Get fast, smart


Strava, Garmin, MapMyRun, Runkeeper, Endomondo, Runtastic, Nike+, MiCoach, … you’ve pioneered the exercise app, but it’s time to Get Smart. Leverage the great data we help each other collect.

First remove the bad data. Here’s what not to do. On July 7, 1995, Hicham El Guerrouj of Morocco ran the world’s all time fastest mile of 3:43.13 in Rome.  Go Hicham!


But according to your records, on April 1, 2012, Tina Harrison ran a 1:58 mile. Go Tina!!


Let’s stop embarrassing each other. Don’t publish that I broke Usain Bolt’s world record time of 9.58 seconds in the 100-meter dash, when actually all I did was …

  1. Finish my run
  2. Didn’t turn off my watch
  3. Drove off at 60 MPH

So if my GPS reports that I’m running 100 meters in 9 seconds, don’t mess up our* records, throw out the bad data.  

* Why do I say our records, and not my records? My stats feed the global data pool. My bad data messes up everyone’s records.

After you throw out our false world records, then use our heart rate monitors to double check our (less reliable) GPS measured speeds. It’s not that hard to determine how fast a runner should be able to run, given heart rate, distance, slope and prior running history. If I’m not wearing a heart rate monitor (HRM) then sanity check my speed against segments from HRM double-checked runners who normally run like me.
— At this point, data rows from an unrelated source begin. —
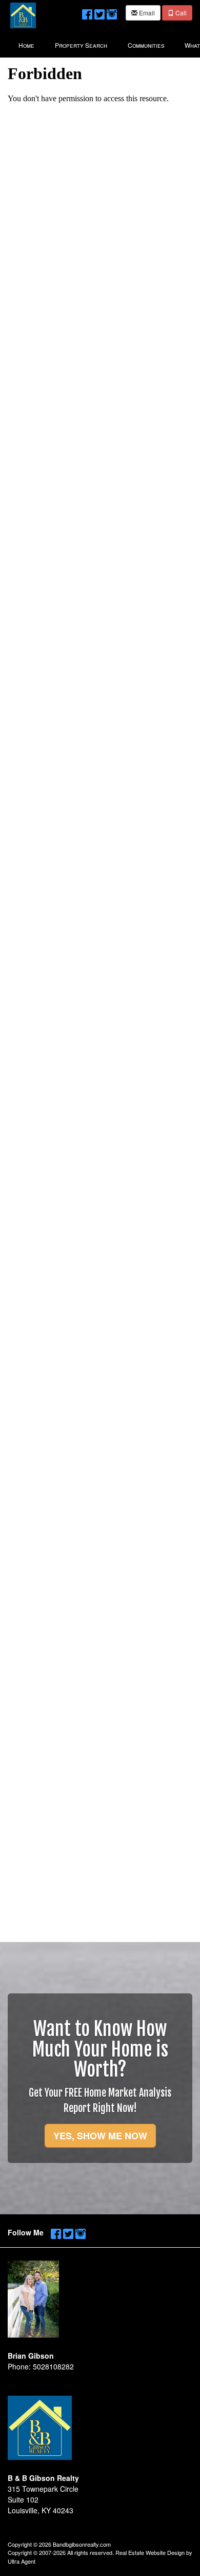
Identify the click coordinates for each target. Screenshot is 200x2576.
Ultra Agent (21, 2561)
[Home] (23, 14)
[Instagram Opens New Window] (112, 12)
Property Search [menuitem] (81, 45)
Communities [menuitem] (146, 45)
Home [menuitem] (26, 45)
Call (180, 12)
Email (146, 12)
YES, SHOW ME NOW (100, 2135)
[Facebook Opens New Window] (87, 12)
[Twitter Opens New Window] (99, 12)
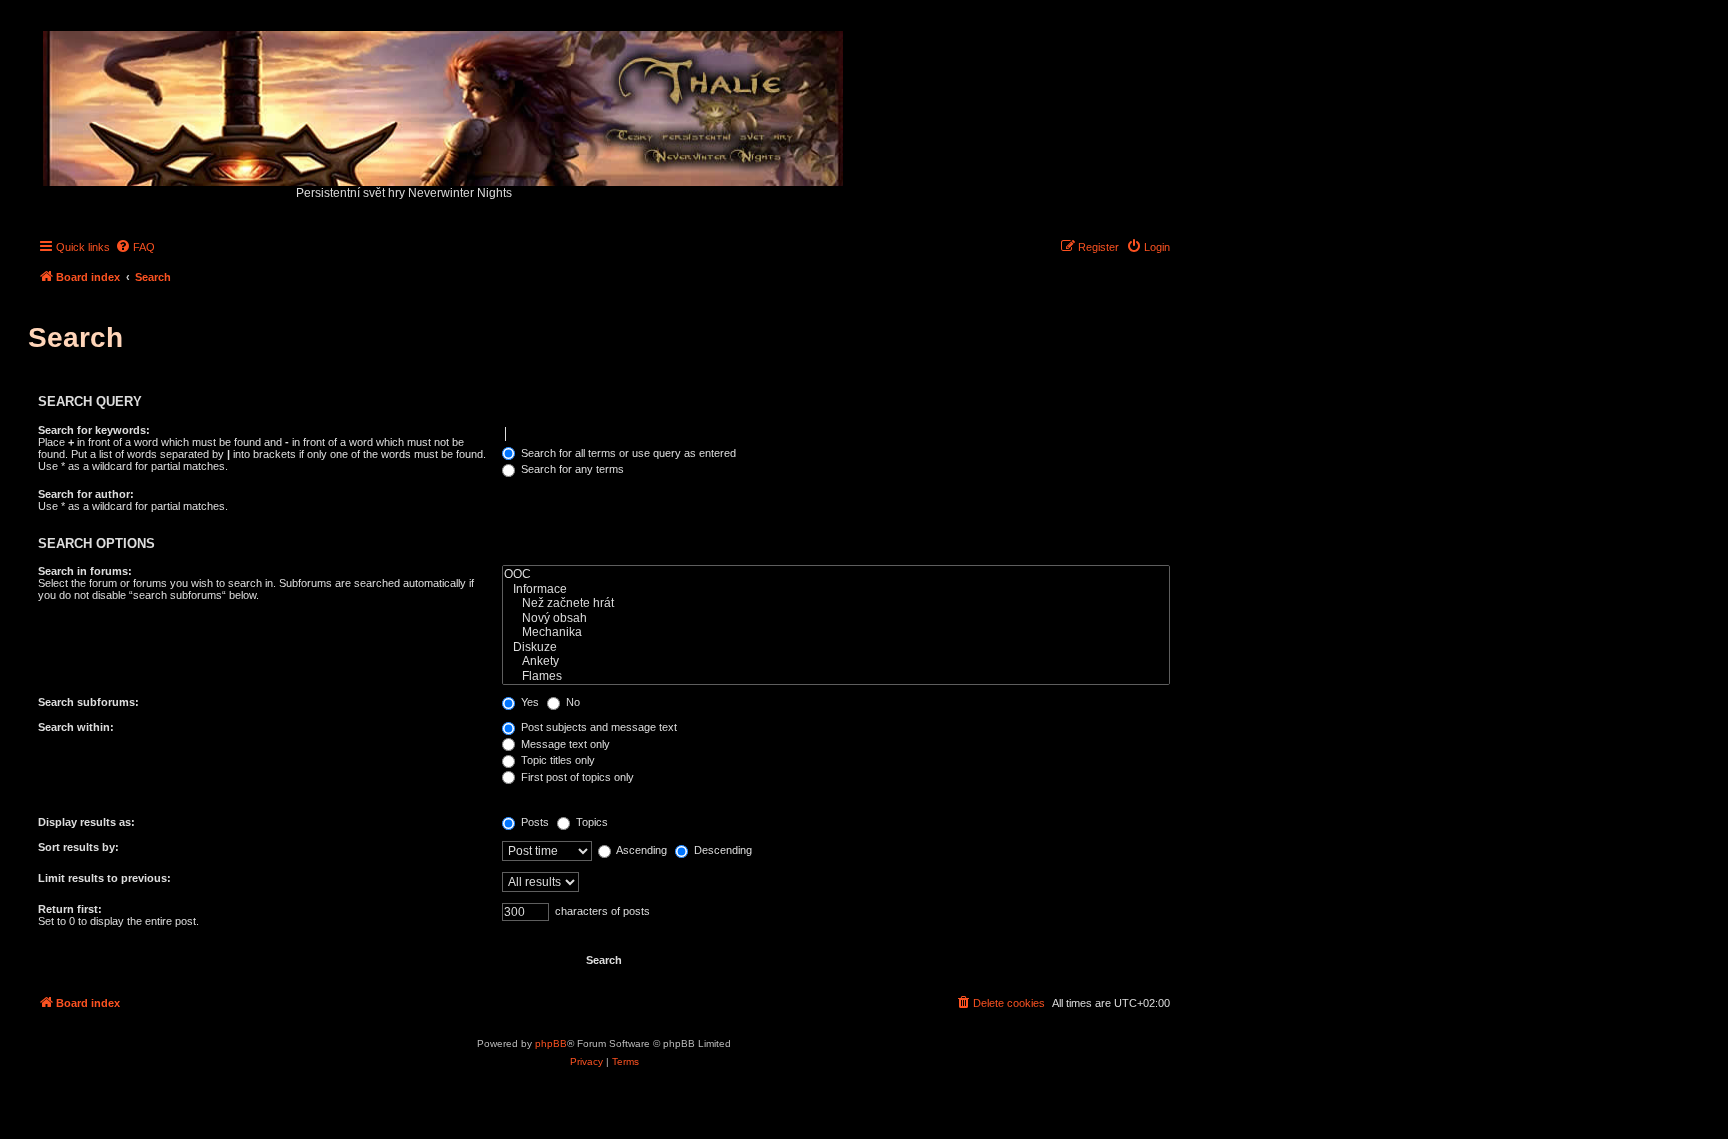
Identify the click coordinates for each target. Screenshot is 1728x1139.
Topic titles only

Check the wind and weather data too. We both know it’s not a personal record if there is a 20 MPH tailwind. Correct for these weather effects. Your hill adjustments are also off. Uphill you should use heart rate (HR) as a proxy for effort, showing our normal speed at that HR, not some abstract calculation based on GPS speed and slope.

What we want is a RealSpeed™. RealSpeed would correct for all external effects; hills, wind, wind velocity, temperature (too hot or too cold = hard), even path roughness. The key is to use your millions of runs to generate real data, not to use simple (but false) calculations.  The HRM (heart rate monitor) is the key (except for downhill runs). If you run 7.5 MPH (8 minute miles) at a HR of 150 beats per second (bps) with perfect temperature, no wind, no hills, flat road, then whenever you see a HR of 150 you know the RealSpeed is 7.5, (at least until your running form and conditioning improve, and RealSpeed is the key to measuring this improvement).

Once you’ve got my RealSpeed you can start comparing every run I do, regardless of slope, wind, course, … Give me a cool chart that shows me, at a glance, my progress over time. We love charts – especially when we’re training and improving. Find a clear, visual way that lets me compare my last 6 months of runs versus today’s run.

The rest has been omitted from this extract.